Петренко, Эльтеков и Морозов выехали на опушку леса. Сжатые поля полого спускались к небольшому ручью, поросшему кустарником и деревьями. За ручьем была широкая долина, покрытая такими же полями. Золотистое жнивье с разбросанными по нему скирдами хлеба упиралось в небо. Вправо, ближе к лесу, где речка разливалась по болотному лугу, росли чахлые деревья, и здесь была сложена большая копна зеленого сена. По одну сторону речки, цепями без окопов, залегла наша пехотная дивизия, и оттуда доносило непрерывный треск ружей. Австрийцы атаковали ее. Их передовые цепи уже спустились к речке, и с лошадей было видно, как копошились синеватые точки между кустов, росших вдоль реки.
Над нашими цепями, часто и низко, пучками разрывались бело-оранжевые шрапнели, и было видно, как перед самыми лицами наших солдат срывались маленькими струйками фонтанчики пыли. Это пули рыли землю.
От цепей ползли люди назад, и число их казалось громадным. Бой развивался на глазах у Морозова.
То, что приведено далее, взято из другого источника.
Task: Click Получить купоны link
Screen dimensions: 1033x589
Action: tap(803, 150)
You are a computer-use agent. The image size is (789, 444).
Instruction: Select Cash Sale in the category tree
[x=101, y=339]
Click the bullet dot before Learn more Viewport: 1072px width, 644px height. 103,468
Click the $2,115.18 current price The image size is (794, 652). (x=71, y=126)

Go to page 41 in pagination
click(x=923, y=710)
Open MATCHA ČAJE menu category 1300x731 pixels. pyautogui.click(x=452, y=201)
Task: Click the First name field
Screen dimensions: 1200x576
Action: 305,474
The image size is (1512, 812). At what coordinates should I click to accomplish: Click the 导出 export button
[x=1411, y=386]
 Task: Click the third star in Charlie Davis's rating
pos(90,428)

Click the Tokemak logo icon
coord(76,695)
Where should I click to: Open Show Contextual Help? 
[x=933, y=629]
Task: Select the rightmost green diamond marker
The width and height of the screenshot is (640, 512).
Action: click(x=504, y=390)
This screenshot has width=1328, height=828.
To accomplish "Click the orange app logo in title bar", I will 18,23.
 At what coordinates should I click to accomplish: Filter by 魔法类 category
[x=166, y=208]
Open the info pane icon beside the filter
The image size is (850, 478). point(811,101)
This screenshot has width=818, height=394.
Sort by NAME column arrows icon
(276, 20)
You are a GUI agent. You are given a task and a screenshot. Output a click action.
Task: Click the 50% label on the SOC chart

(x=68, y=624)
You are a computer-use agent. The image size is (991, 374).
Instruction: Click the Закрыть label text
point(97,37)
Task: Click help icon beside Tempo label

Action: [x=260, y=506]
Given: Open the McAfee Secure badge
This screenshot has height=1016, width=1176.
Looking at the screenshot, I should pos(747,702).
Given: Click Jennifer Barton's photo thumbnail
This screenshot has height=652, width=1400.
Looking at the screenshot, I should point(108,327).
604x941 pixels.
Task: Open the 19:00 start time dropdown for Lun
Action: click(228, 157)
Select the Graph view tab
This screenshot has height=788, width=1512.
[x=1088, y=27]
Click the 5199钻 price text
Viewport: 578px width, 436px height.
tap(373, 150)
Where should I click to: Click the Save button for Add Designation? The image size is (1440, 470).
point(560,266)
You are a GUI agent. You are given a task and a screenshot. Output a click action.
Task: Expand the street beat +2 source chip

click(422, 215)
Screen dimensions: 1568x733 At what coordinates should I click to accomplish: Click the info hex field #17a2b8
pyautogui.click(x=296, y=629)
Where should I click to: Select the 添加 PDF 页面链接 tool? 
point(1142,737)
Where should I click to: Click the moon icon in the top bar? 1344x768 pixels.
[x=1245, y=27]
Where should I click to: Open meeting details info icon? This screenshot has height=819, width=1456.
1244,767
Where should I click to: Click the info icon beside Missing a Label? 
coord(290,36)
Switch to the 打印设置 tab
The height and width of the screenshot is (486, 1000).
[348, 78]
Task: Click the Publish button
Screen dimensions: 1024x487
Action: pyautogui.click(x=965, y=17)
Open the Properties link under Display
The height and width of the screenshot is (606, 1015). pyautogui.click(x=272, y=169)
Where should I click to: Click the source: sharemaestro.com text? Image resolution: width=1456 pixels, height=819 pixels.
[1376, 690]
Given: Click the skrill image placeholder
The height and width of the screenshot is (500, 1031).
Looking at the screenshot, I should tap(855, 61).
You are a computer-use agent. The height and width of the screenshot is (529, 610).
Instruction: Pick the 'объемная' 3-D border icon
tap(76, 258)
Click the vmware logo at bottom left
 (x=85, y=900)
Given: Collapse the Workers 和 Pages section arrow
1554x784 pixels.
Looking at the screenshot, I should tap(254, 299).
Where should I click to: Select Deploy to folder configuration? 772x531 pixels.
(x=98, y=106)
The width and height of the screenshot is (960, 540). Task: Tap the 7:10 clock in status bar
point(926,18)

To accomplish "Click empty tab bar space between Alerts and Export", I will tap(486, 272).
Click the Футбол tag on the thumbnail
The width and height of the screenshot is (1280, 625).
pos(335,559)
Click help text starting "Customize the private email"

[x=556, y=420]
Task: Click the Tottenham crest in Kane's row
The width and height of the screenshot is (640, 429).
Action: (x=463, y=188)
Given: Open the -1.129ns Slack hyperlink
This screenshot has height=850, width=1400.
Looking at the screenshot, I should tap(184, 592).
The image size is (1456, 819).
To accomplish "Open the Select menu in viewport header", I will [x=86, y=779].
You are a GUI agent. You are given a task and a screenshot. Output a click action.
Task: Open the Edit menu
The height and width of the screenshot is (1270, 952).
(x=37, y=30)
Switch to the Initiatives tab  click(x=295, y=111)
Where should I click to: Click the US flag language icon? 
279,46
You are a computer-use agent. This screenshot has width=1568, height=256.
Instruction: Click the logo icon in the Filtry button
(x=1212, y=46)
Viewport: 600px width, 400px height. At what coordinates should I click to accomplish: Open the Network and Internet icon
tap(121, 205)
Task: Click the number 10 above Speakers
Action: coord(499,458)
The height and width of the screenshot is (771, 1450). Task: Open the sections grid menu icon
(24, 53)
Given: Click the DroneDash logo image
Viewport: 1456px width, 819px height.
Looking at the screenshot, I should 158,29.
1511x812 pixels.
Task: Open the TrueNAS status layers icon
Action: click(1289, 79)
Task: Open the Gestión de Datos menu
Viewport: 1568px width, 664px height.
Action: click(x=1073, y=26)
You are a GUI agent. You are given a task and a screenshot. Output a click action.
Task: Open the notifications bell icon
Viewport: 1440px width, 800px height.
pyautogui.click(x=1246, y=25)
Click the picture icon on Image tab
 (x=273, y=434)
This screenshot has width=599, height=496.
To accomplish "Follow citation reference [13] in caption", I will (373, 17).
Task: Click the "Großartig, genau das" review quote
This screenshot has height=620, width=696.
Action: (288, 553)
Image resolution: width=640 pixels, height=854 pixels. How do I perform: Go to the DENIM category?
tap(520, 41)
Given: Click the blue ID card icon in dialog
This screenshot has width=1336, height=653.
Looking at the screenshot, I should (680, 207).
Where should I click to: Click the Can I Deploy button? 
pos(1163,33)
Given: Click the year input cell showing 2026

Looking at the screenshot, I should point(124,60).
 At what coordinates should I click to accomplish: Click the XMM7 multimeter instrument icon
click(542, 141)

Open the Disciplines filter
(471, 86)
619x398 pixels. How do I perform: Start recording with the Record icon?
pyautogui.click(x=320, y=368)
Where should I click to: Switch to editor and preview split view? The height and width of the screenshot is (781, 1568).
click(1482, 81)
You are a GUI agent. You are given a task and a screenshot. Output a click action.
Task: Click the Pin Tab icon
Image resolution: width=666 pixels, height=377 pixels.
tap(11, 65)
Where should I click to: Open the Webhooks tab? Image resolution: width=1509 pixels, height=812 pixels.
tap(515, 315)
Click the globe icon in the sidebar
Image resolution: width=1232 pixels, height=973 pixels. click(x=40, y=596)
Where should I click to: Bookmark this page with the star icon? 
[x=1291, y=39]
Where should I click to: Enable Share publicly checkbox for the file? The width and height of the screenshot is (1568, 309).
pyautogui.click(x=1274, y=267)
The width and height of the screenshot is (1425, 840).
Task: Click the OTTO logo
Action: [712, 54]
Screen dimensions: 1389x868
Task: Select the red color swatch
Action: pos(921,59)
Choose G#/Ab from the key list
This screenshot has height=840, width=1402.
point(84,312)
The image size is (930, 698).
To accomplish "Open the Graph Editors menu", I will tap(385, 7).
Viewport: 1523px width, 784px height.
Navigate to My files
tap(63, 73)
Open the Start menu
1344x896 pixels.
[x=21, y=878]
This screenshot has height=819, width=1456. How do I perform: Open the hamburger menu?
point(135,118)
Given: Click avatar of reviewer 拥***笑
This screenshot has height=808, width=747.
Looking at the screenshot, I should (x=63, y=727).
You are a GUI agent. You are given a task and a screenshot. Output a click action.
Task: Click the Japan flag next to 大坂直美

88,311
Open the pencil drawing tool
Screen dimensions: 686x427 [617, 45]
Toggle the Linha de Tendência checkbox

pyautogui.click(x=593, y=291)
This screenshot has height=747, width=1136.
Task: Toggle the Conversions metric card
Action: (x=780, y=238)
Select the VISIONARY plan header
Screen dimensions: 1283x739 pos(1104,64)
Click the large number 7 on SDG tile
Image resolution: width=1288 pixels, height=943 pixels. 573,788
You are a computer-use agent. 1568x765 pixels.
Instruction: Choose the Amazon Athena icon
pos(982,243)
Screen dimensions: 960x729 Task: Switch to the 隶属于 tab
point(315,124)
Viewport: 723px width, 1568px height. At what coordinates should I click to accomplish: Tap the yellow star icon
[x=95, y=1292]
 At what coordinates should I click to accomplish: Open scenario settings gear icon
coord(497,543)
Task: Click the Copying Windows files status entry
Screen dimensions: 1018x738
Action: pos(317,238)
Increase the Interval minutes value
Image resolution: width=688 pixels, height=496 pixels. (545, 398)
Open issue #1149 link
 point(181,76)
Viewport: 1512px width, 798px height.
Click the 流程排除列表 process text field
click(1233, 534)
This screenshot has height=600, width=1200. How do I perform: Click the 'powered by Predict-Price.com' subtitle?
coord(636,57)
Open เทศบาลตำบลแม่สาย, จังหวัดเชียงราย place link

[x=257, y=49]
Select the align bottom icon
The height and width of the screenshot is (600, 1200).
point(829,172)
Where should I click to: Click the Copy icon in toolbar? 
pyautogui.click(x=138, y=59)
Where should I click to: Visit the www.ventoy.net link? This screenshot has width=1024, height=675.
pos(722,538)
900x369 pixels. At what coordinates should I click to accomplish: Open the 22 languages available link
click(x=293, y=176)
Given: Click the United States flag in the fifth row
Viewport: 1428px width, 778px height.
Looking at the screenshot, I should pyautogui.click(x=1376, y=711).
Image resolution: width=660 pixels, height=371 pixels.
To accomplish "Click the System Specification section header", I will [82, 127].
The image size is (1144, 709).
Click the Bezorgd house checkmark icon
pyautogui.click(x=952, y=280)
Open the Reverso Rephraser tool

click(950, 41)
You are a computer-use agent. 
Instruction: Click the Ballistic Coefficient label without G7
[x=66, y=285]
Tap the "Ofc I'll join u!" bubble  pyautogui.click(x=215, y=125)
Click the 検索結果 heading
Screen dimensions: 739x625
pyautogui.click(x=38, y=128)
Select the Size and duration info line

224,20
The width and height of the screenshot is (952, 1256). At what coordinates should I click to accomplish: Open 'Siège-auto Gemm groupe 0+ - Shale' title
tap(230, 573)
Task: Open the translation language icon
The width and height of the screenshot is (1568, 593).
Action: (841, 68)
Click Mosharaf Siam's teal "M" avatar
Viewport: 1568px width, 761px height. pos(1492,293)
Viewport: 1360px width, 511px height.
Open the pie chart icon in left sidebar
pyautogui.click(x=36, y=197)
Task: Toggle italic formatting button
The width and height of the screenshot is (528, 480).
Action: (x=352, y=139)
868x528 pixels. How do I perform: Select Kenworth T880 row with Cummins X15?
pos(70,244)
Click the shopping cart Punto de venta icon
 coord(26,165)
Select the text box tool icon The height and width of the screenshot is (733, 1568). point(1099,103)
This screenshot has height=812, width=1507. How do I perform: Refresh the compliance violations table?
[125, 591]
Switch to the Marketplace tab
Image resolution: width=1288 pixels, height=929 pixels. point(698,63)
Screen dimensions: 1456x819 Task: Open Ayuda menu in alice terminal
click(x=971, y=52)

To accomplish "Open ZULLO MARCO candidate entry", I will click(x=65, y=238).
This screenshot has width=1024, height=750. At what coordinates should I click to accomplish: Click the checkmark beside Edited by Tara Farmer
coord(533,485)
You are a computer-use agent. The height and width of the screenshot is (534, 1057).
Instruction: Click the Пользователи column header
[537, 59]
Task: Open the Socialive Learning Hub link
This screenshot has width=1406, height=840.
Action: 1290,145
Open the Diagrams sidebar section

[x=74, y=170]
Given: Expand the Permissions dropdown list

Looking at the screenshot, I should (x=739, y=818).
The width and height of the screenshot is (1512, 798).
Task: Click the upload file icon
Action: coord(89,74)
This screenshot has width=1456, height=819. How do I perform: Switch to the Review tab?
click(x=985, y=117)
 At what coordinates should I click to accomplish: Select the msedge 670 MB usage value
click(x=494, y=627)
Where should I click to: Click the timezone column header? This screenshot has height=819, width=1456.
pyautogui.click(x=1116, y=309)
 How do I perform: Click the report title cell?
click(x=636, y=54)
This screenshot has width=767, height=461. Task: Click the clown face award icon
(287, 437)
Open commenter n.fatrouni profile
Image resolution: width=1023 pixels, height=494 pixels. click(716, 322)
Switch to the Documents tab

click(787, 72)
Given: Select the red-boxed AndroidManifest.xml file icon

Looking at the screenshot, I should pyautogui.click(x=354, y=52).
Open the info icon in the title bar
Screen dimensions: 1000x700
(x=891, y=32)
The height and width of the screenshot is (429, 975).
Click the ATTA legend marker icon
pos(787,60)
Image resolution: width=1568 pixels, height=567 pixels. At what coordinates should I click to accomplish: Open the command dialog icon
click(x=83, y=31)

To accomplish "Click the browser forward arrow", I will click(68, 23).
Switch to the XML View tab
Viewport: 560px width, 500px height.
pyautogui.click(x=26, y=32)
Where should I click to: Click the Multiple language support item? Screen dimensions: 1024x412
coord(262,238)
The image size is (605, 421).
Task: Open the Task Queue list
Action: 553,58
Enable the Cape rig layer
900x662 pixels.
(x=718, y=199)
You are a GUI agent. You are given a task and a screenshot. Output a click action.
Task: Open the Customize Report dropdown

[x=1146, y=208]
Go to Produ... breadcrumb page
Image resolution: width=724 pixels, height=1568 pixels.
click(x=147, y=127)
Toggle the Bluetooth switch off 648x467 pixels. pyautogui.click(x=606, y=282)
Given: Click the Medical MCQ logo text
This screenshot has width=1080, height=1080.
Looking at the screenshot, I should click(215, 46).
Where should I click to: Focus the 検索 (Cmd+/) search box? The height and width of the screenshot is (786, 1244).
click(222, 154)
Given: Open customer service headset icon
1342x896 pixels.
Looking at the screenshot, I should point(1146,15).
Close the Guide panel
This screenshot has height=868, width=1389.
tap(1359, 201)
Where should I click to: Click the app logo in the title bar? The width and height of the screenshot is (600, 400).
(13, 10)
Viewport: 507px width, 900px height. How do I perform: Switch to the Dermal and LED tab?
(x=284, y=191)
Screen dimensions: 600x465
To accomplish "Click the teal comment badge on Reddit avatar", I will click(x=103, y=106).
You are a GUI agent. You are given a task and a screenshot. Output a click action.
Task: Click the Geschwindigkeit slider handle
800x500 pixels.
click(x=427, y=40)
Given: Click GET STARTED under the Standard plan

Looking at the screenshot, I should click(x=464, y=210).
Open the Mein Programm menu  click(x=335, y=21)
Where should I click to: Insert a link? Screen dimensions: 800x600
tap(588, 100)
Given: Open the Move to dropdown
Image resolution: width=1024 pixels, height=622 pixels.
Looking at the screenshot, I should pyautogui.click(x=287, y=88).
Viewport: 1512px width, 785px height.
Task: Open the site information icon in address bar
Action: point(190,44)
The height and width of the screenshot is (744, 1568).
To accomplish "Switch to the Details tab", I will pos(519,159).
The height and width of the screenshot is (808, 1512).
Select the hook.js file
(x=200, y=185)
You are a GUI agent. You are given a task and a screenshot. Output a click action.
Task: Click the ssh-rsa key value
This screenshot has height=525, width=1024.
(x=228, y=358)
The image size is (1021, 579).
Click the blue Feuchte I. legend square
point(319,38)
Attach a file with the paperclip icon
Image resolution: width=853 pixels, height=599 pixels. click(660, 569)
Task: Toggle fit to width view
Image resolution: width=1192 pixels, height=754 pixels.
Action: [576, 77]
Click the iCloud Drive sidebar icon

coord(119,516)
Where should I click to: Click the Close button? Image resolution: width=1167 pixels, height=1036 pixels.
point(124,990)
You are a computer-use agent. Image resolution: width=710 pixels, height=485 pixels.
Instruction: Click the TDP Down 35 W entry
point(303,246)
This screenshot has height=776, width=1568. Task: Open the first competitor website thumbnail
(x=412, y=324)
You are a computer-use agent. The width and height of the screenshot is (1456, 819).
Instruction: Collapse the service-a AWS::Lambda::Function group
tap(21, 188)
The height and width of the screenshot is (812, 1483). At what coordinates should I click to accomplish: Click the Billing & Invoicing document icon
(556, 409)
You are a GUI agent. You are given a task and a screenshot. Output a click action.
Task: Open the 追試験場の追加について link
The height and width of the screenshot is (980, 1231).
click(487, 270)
— А жарко, должно быть, там, — сказал Петренко. — Держись, пехота! Держись, милая. Не хотел бы я там быть.
Маленький фокс Петренки, белый живчик с забавным черно-желтым пятном над правым, всегда приподнятым ухом, улегся у ног лошади Петренки и то озабоченно, с таким видом, будто делает важное дело, жевал былинку, то поднимал голову и смотрел на своего хозяина, точно спрашивал: «Не пора ли идти, или слезть и поиграть со мной».